Analysis: Booker's Seven Basic Plots Analysis

Christopher Booker is a scholar who wrote that every story falls into one of seven basic plot structures: Overcoming the Monster, Rags to Riches, the Quest, Voyage and Return, Comedy, Tragedy, and Rebirth. Shmoop explores which of these structures fits this story like Cinderella’s slipper.

Plot Type : Comedy

Shadow of Darkness

Leontes experiences a sudden onset of jealousy.

Things at the Sicilian court seem peachy until, out of nowhere, Leontes suspects his pregnant wife is having an affair with his best friend, Polixenes, who is visiting from Bohemia. Leontes plots the secret murder of his BFF.

Pressure of Darkness

After Polixenes escapes Sicily, there’s hell to pay.

Leontes throws Hermione in the slammer, where she gives birth to a daughter that Leontes refuses to acknowledge as his own. He orders Antigonus to abandon baby Perdita in the desert. Hermione is tried for adultery and treason; meanwhile, Mammilius (the son of Hermione and Leontes) dies of a broken heart.
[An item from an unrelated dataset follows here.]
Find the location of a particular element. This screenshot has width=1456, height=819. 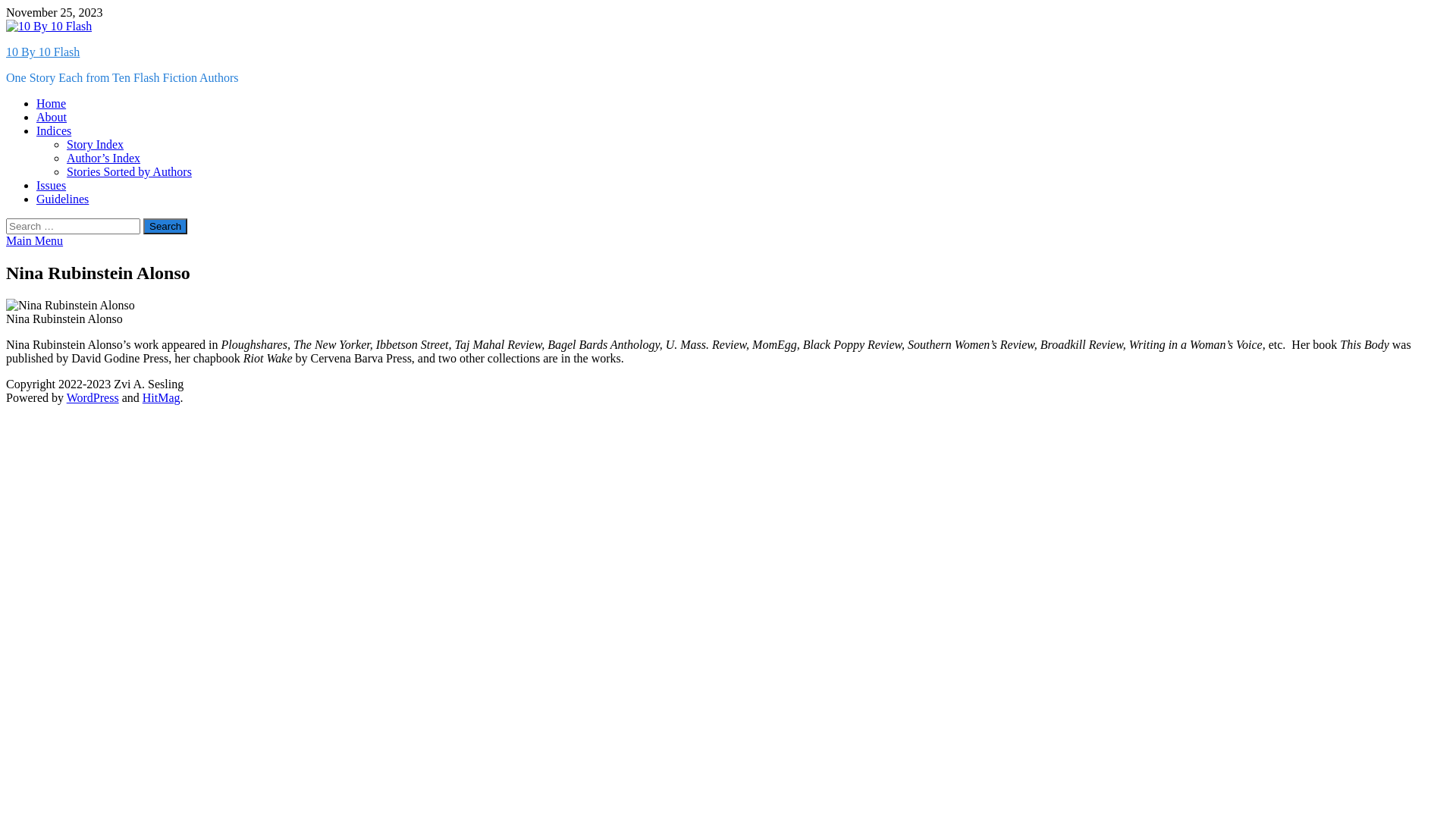

'Skip to content' is located at coordinates (5, 5).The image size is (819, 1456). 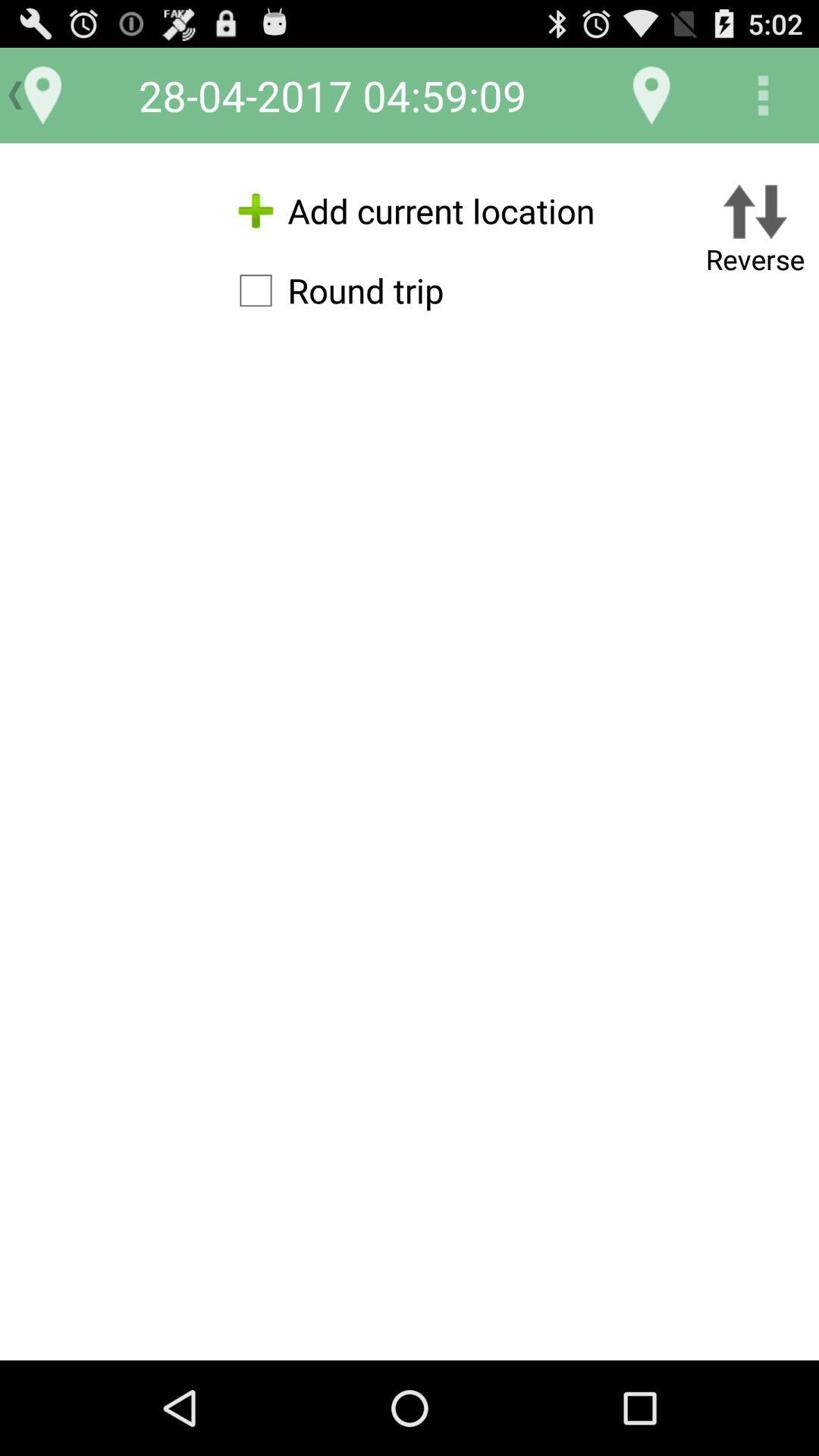 I want to click on the item above the reverse item, so click(x=763, y=94). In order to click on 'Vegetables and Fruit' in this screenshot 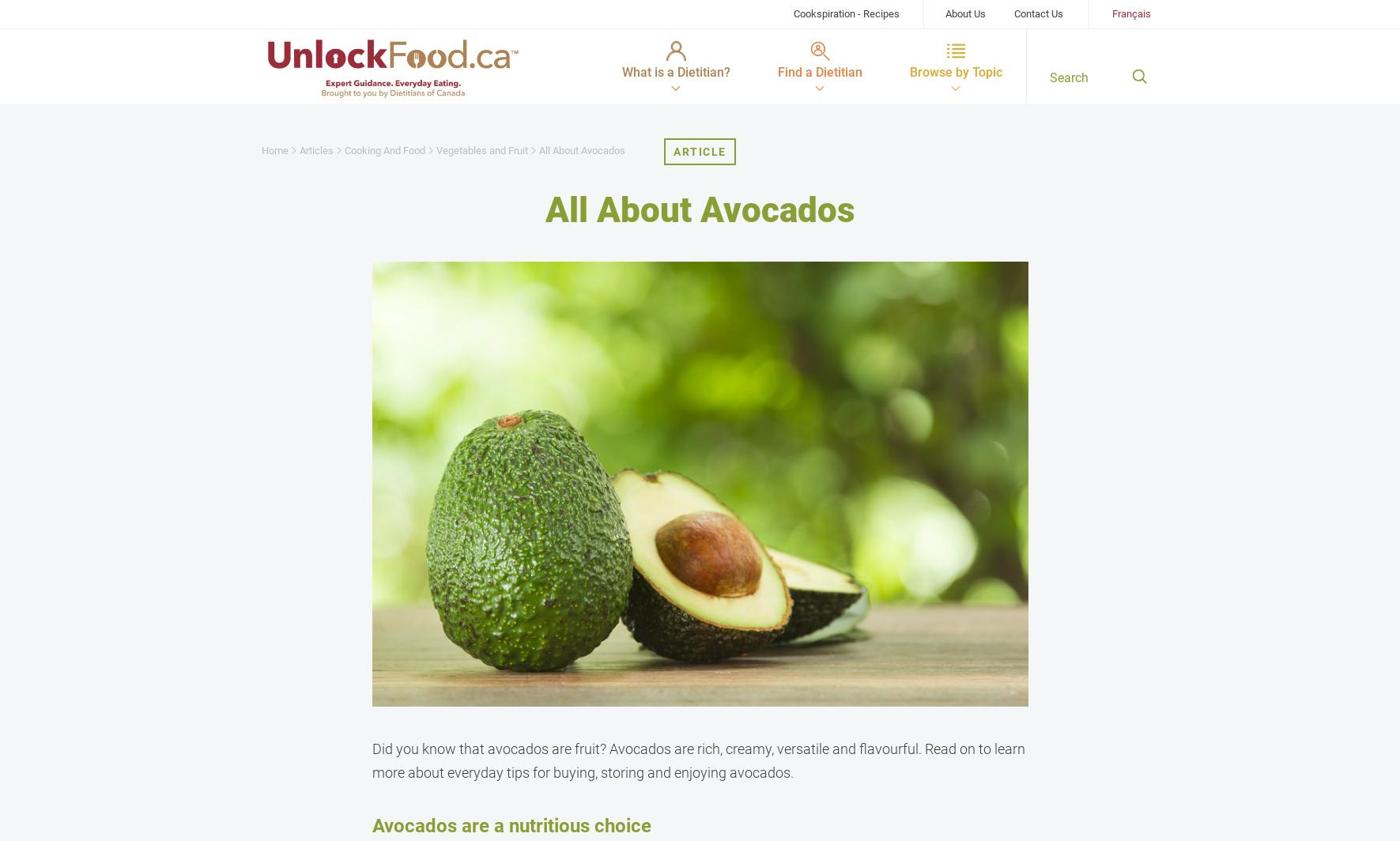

Hermione faints and is soon pronounced dead, leaving Leontes to repent and suffer for sixteen long years.

Everything Comes To Light

Perdita is recovered and Hermione is alive!

Perdita is raised by an old shepherd in Bohemia, where she meets and falls in love with Prince Florizel (the son of Polixenes). When the couple travels to Sicily, her identity as a princess and heir to the Sicilian throne is uncovered. Perdita and Leontes reunite as father and daughter and Leontes and Polixenes reunite as BFFs. Finally, Paulina shows everyone a statue of Hermione, which turns out not to be a statue at all – it’s the real Hermione. She’s alive and well and totally forgives Leontes.